To do: Your answer should hold exactly the lines beginning with the one that contains "Image resolution: width=750" and ending with the last line of the material, both included. Leave every picture out.

※ ※ ※

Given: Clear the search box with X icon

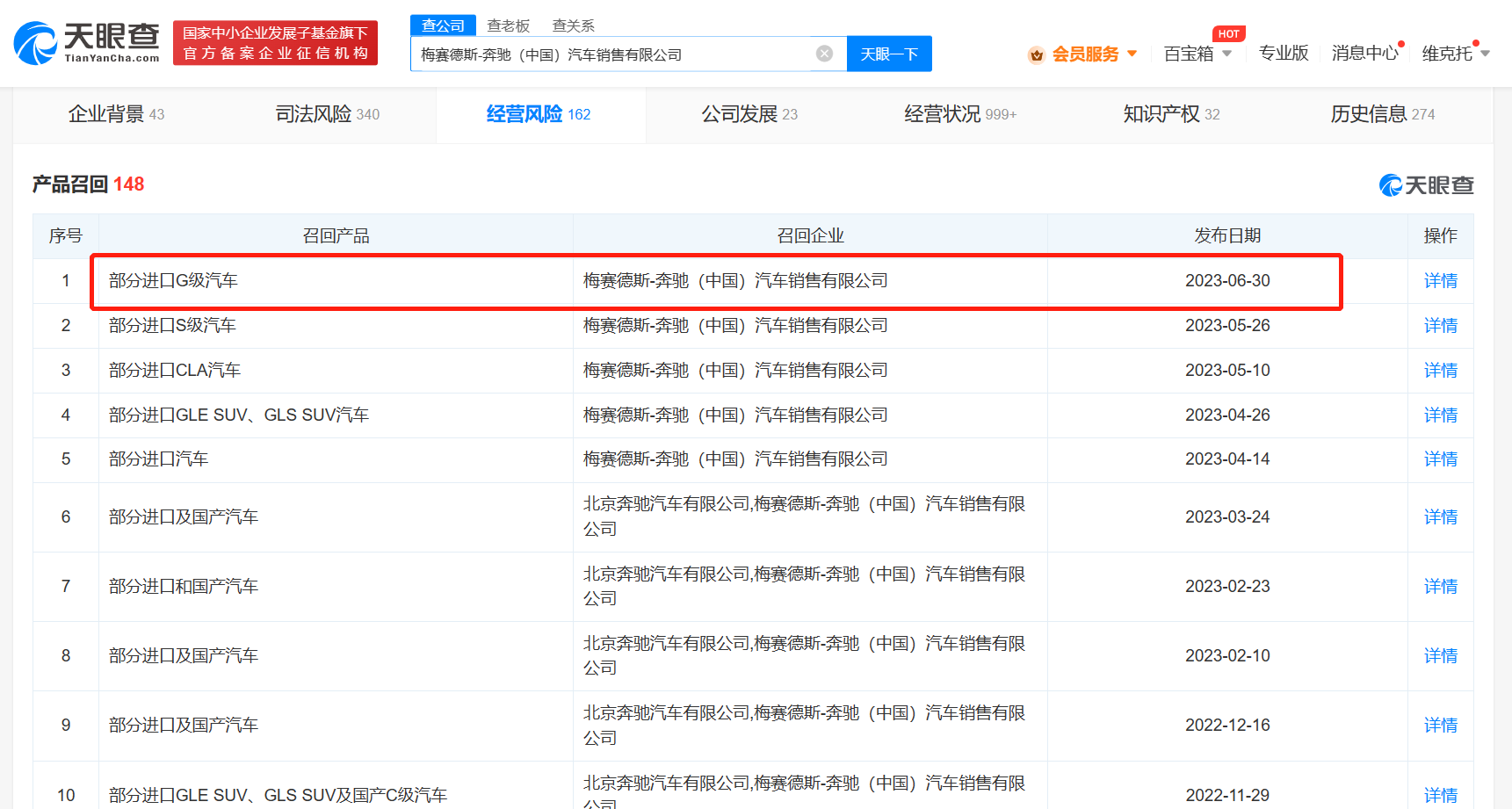Looking at the screenshot, I should click(x=824, y=54).
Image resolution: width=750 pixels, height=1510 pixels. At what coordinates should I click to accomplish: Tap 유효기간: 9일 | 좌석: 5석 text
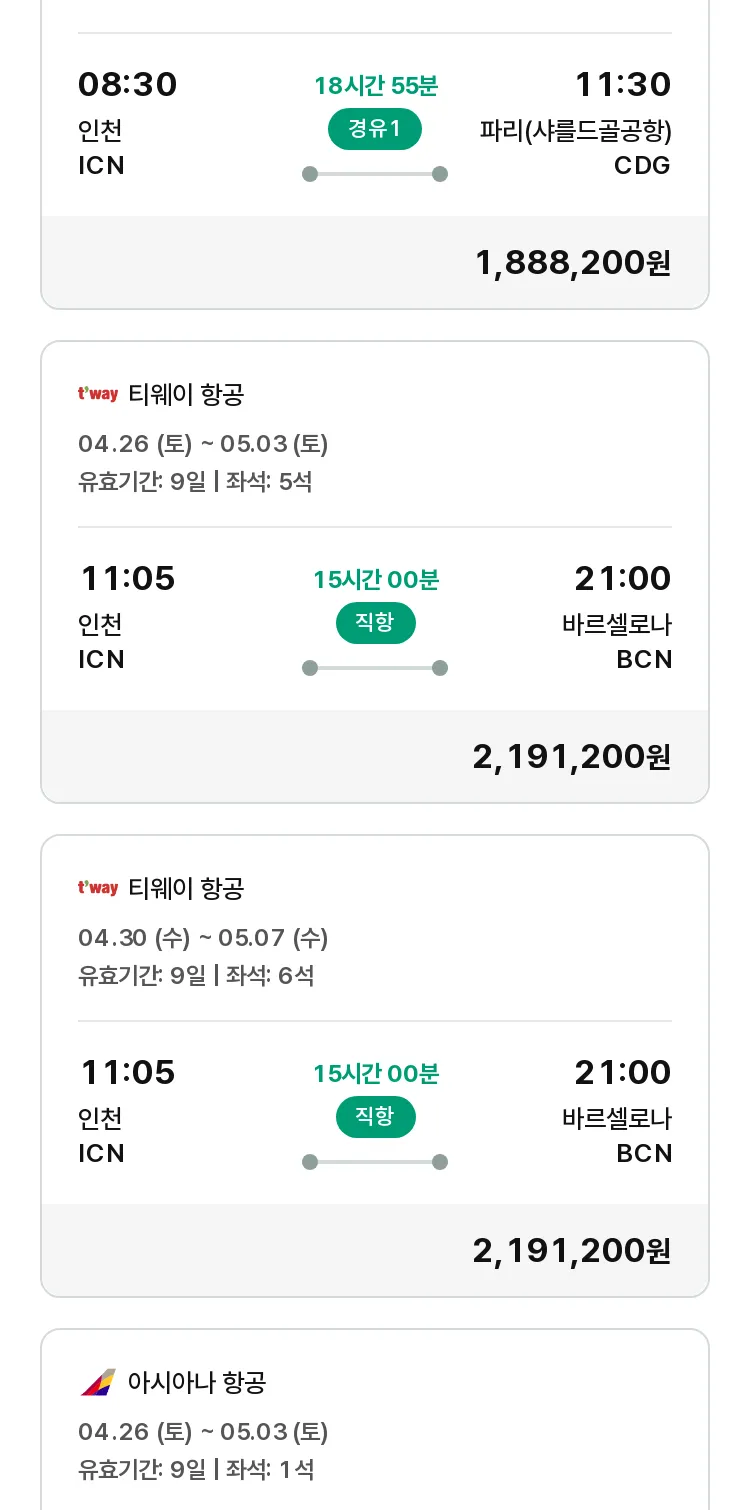(195, 481)
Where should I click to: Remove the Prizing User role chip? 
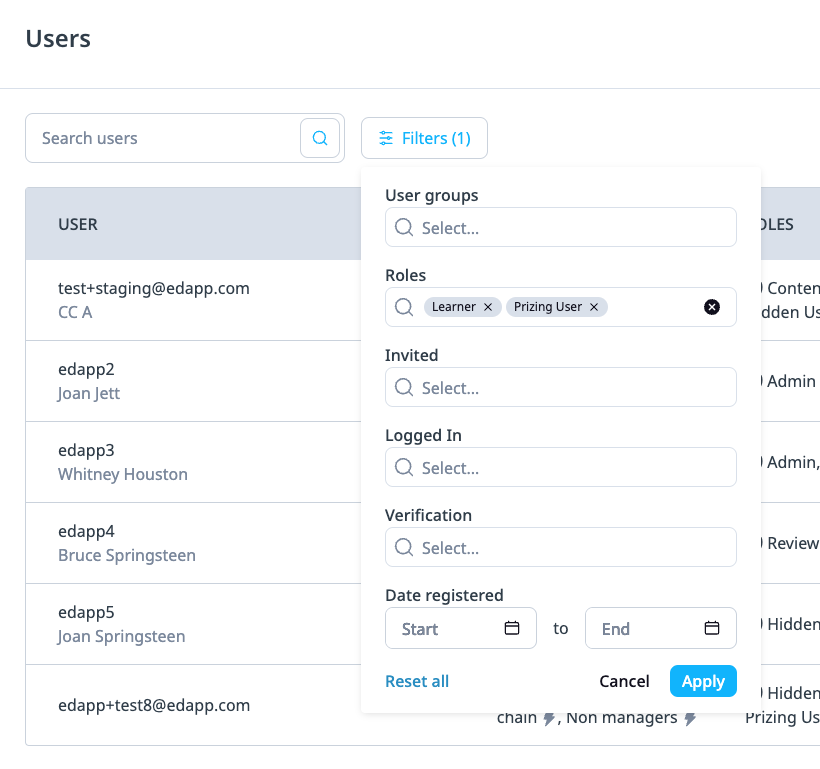pyautogui.click(x=594, y=307)
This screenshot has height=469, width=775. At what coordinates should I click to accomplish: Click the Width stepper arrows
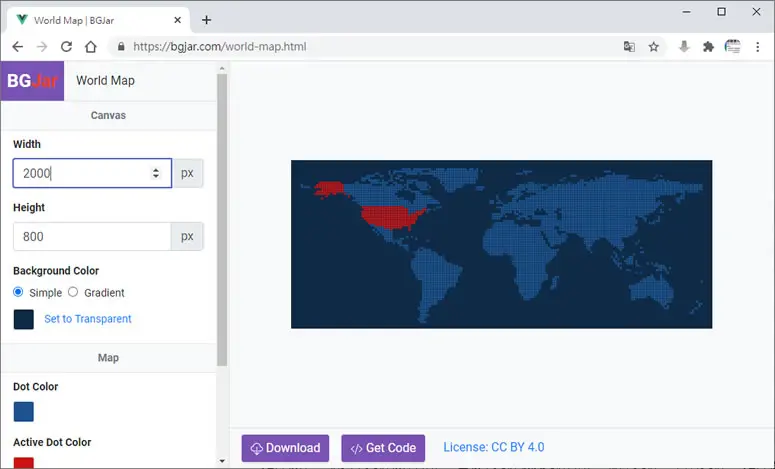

※ ※ ※

Expected output:
Image resolution: width=750 pixels, height=1510 pixels. At what coordinates should I click to accomplish: Tap 유효기간: 9일 | 좌석: 5석 text
(195, 481)
Where should I click to: Remove the Prizing User role chip? 
pyautogui.click(x=594, y=307)
This screenshot has height=469, width=775. At what coordinates should I click to accomplish: Click the Width stepper arrows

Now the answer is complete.